Whereas the above measures are system-wide, actual implementation of the intervention must succeed at the ground level. The model described uses what Pronovost and colleagues call the "4-Es": engage, educate, execute, and evaluate. Although initially these are undertaken in sequence, the authors emphasize that their operation is cyclical and ongoing rather than a linear, one-time process. Engaging the staff involves providing actual data on baseline performance (for example, for central line infections, the number of infections and patient deaths in the unit attributable to those infections); the investigators also engage the staff by sharing real-life stories of individual patients to put a human face on the issue. Education involves summarizing the relevant literature and providing checklists of the evidence to members of the staff at all levels. Execution of the plan is based on a "tool kit" for surmounting the identified barriers to implementation, which standardizes care processes, provides checklists, and incorporates learning from mistakes. Evaluation includes comparing ongoing performance measures to baseline data from the unit. Two additional "Es", endure (incorporating the project into the hospital's quality improvement program) and extend (expanding the project into other areas of the institution, such as the emergency department), have subsequently been added to the model.

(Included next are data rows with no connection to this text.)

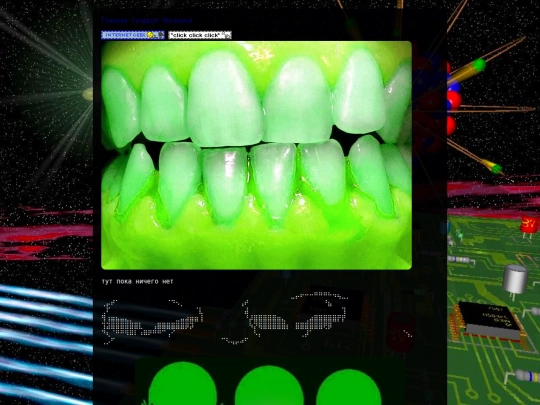This screenshot has height=405, width=540.
Task: Click the cursor icon on the click badge
Action: coord(227,35)
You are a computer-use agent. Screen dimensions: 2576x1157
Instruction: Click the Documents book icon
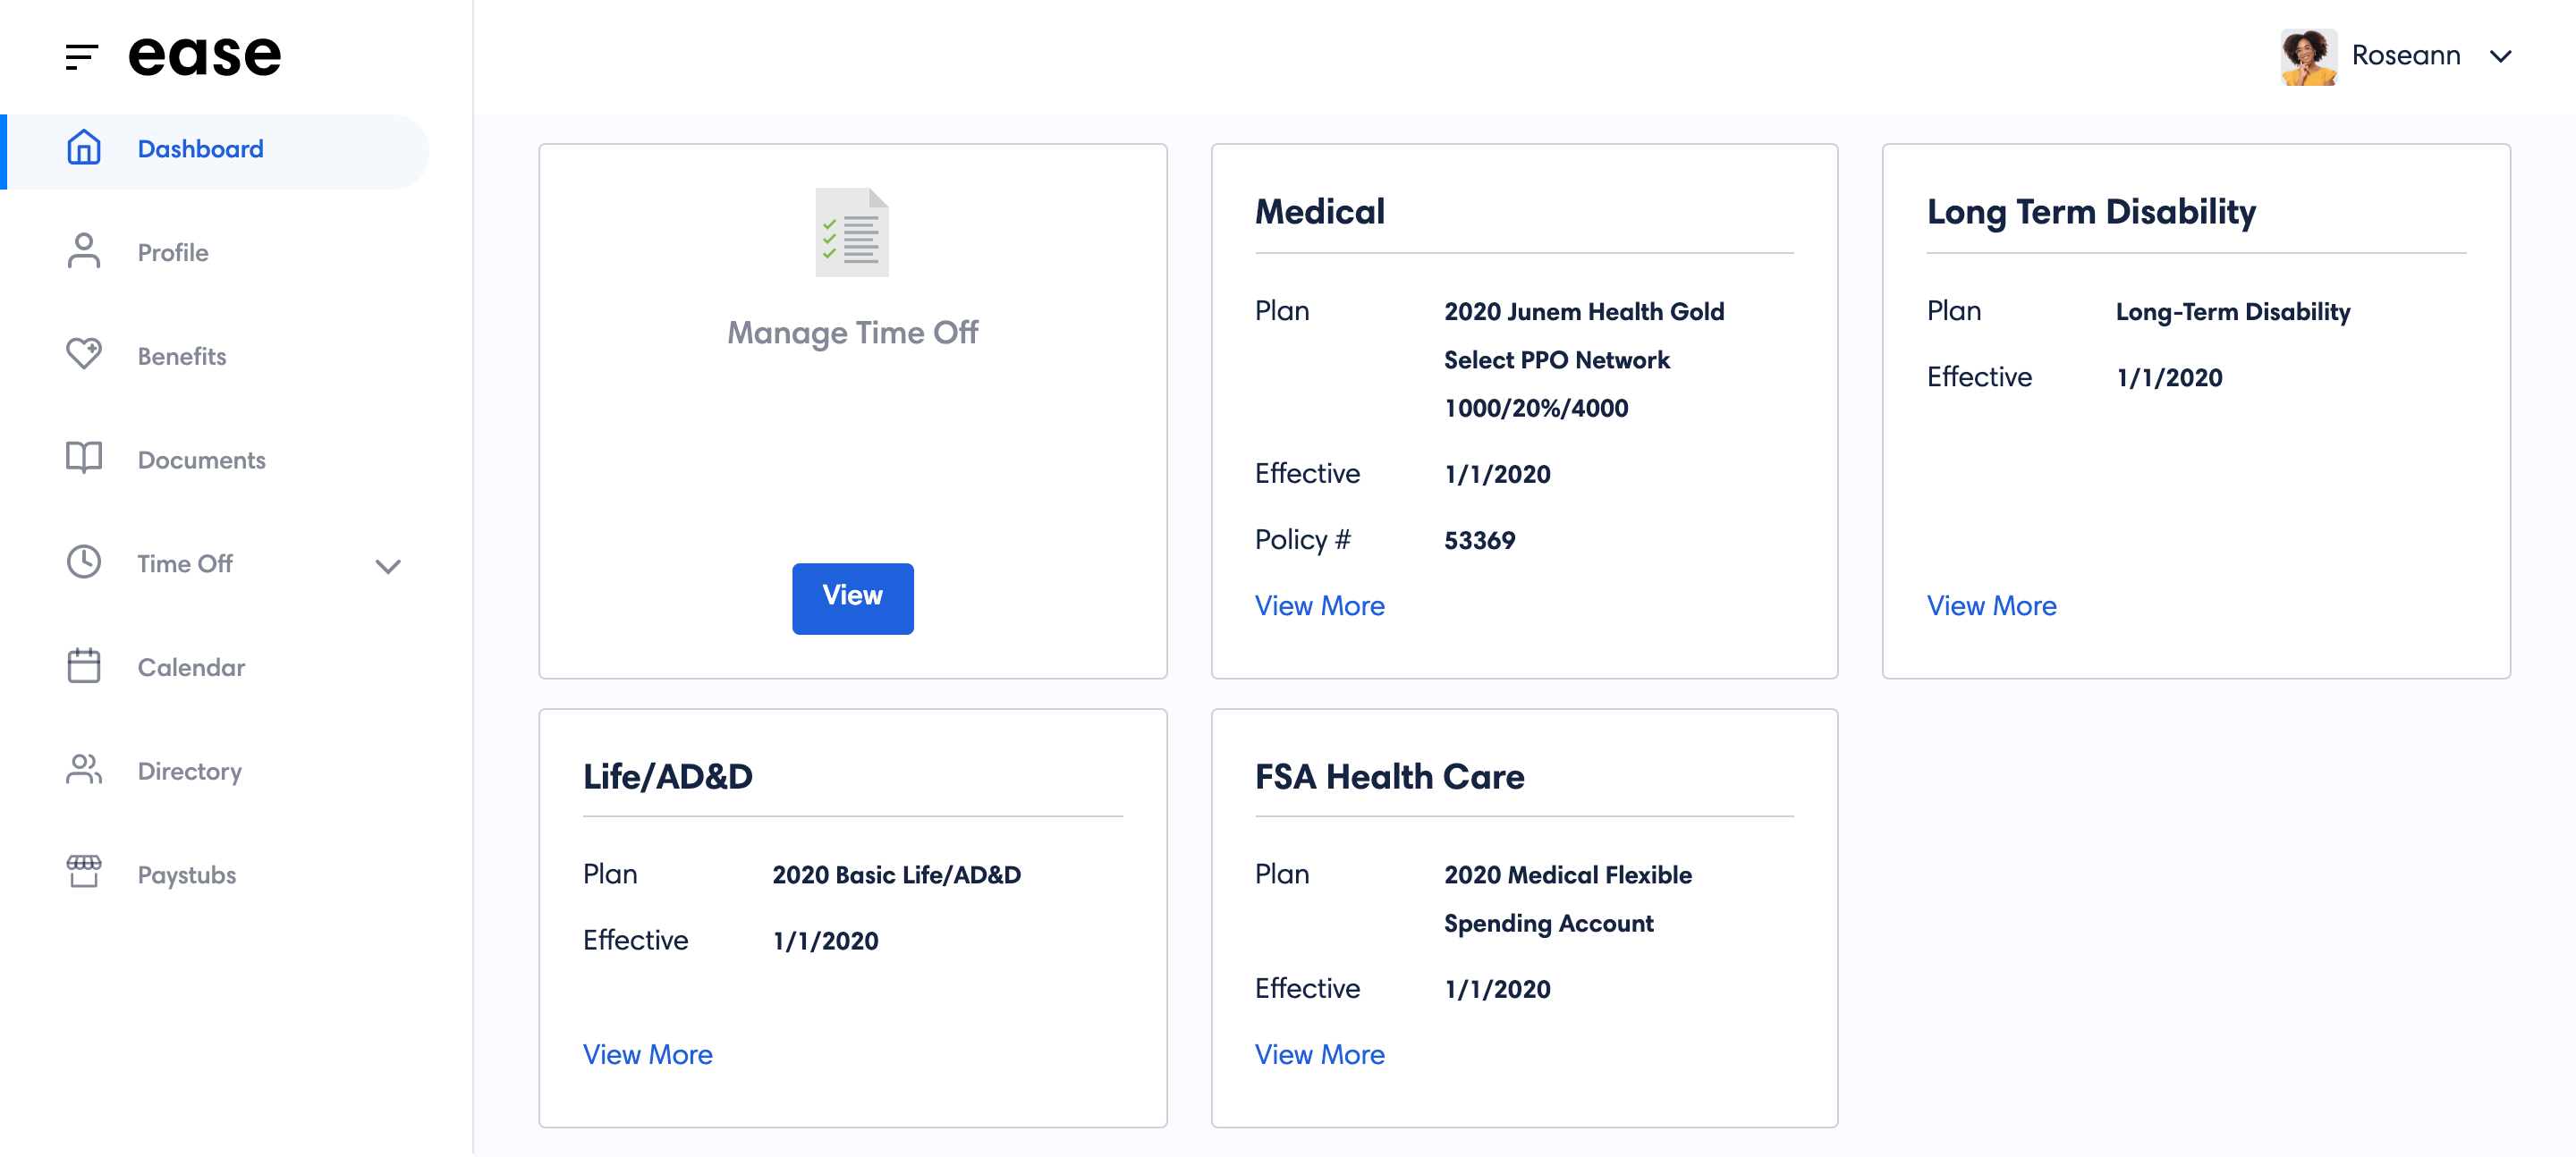pos(84,458)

The model summarized in Table 2 and described above has been used in a large-scale research study of infections associated with the insertion of central lines.15 In that study, which took place in 103 ICUs, the median infection rate per 1000 catheter-days decreased from 2.7 (interquartile range, 0.6-4.8) to 0 (interquartile range, 0-2.4) in the 18 months following the intervention.15 These results, requiring implementation of the program of Pronovost and associates on a wide scale throughout the state of Michigan, are most impressive from both clinical and economic perspectives.

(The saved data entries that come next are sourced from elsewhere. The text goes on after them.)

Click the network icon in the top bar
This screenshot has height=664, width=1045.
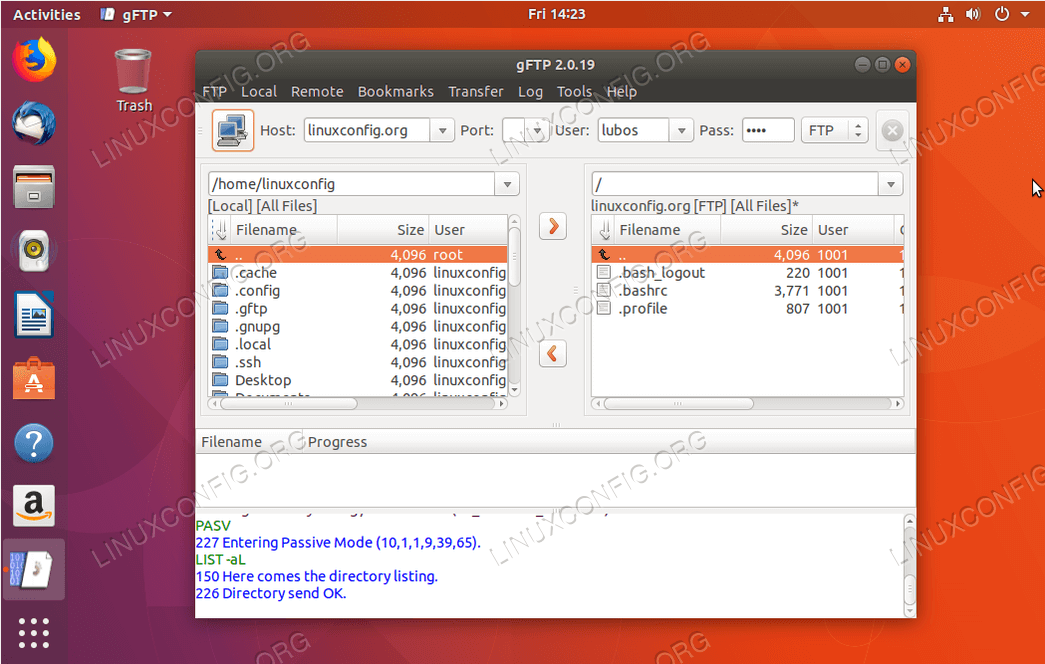[945, 14]
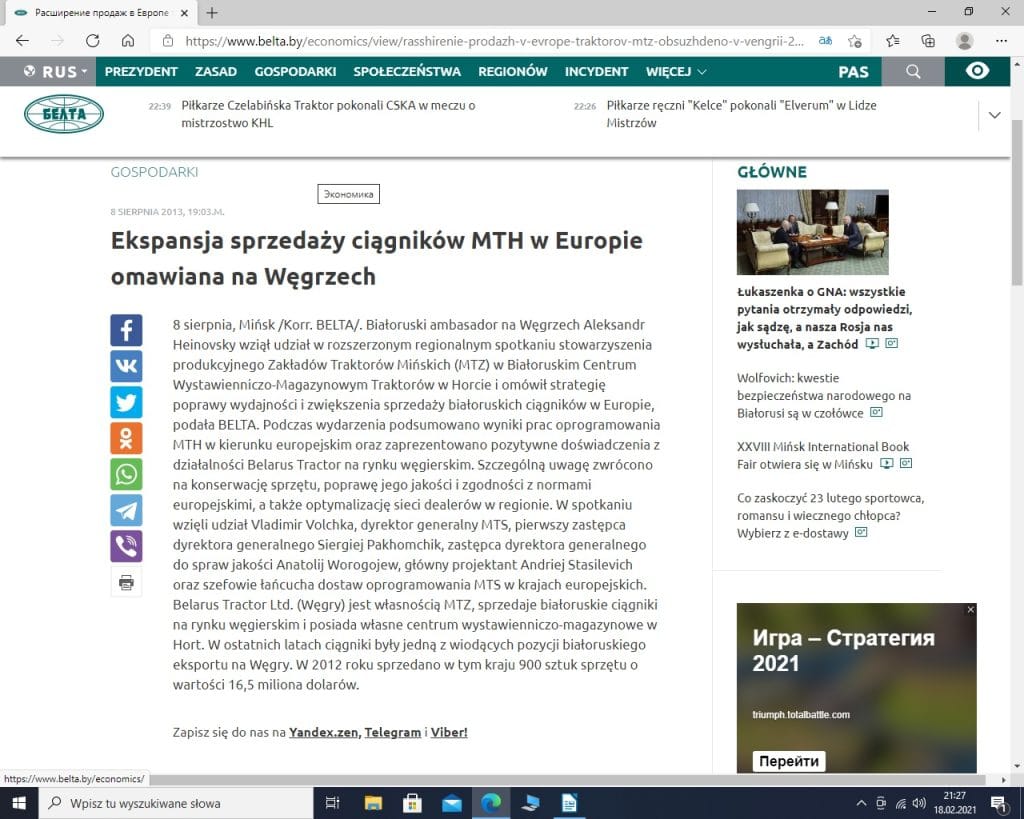Viewport: 1024px width, 819px height.
Task: Toggle page translation icon in address bar
Action: pos(825,41)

Knowledge translation is complex and demanding of both human and material resources. However, there can be little doubt of the need for it in critical care, or of its potential benefits for everyone from individual patients to society as a whole. An excellent series of articles dealing with different aspects of KT in health care has recently been published in the Canadian Medical Association Journal (CMAJ 2010;182:E68-E98), and has also appeared in book form.16 More studies and other resources pertaining directly to critical care are sure to appear in the coming months.